South China University of TechnologyGuangzhou, China.
Am J Transl Res. 2017 Jul 15;9(7):3462-3468. eCollection 2017.
Myelodysplastic syndrome (MDS) predominantly occurs in aging people. Over the past decades, the cellular and molecular pathologies of MDS cells have been intensively investigated. However, how the bone marrow stromal niches are altered during MDS development remains elusive. In this study, we attempted to isolate and characterize mesenchymal stromal cells (MSCs) from 30 MDS patients. We observed that only 9/30 bone marrow aspirations from MDS patients successfully formed a monolayer in vitro, while 17/17 bone marrow aspirations from normal donors (median age 45 years, range: 22-73 years) succeeded in this process. Compared to normal MSCs, the MDS MSCs showed premature exhaustion, including reduced osteogenic differentiation ability, slower passage rate, and extremely limited passage times. These functional defects were associated with downregulation of Osterix and Runx2 genes and increased cell cycle arrest and apoptosis. However, the premature exhaustion of MDS MSCs did not correlate with patients' ages, indicating that natural aging is not the cause of dysfunction in MDS MSCs. Our result provides a strong rational to target prematurely exhausting MSCs in future MDS treatment.

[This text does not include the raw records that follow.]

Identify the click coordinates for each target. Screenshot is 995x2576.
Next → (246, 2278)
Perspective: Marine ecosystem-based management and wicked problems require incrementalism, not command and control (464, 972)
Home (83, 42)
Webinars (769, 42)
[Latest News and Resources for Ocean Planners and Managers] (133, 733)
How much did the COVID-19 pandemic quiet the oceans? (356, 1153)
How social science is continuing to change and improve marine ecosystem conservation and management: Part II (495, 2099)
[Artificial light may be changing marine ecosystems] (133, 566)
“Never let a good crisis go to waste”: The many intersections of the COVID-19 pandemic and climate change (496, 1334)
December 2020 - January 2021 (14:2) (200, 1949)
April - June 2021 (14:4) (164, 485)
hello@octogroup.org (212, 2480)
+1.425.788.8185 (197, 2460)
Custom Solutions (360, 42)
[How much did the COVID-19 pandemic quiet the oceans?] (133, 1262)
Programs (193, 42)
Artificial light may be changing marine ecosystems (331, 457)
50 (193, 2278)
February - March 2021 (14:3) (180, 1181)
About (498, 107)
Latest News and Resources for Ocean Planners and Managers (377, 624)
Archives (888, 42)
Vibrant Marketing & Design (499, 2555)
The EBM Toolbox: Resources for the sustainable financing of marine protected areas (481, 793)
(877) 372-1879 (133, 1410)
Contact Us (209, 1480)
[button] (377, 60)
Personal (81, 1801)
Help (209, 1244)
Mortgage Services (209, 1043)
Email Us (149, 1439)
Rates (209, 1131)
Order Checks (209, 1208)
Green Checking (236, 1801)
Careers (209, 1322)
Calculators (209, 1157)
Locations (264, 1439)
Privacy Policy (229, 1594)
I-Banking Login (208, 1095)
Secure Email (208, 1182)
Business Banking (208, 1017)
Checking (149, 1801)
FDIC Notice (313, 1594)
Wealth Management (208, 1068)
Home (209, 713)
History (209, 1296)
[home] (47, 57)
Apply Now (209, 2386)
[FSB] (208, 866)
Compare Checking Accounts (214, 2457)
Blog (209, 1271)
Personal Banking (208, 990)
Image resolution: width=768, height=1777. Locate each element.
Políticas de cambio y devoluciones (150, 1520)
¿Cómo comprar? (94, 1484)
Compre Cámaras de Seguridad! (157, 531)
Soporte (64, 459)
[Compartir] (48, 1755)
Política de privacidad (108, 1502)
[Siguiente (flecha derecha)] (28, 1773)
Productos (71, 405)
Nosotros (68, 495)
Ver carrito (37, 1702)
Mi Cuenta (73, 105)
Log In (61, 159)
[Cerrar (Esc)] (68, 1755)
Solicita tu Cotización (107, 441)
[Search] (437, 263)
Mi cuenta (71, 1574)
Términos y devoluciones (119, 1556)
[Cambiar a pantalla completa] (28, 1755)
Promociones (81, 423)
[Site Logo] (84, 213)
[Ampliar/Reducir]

骨髓增生异常综合征(MDS)主要发生于老年人。在过去几十年中,人们对MDS细胞的细胞和分子病理学进行了深入研究。然而,在MDS发展过程中骨髓基质微环境是如何改变的仍不清楚。在本研究中,我们试图从30例MDS患者中分离并鉴定间充质基质细胞(MSC)。我们观察到,30例MDS患者的骨髓穿刺物中只有9例在体外成功形成单层,而17例正常供者(中位年龄45岁,范围:22 - 73岁)的骨髓穿刺物在此过程中成功。与正常MSC相比,MDS-MSC表现出过早耗竭,包括成骨分化能力降低、传代速度减慢和传代次数极其有限。这些功能缺陷与Osterix和Runx2基因下调以及细胞周期停滞和凋亡增加有关。然而,MDS-MSC的过早耗竭与患者年龄无关,这表明自然衰老不是MDS-MSC功能障碍的原因。我们的结果为未来MDS治疗中针对过早耗竭的MSC提供了有力依据。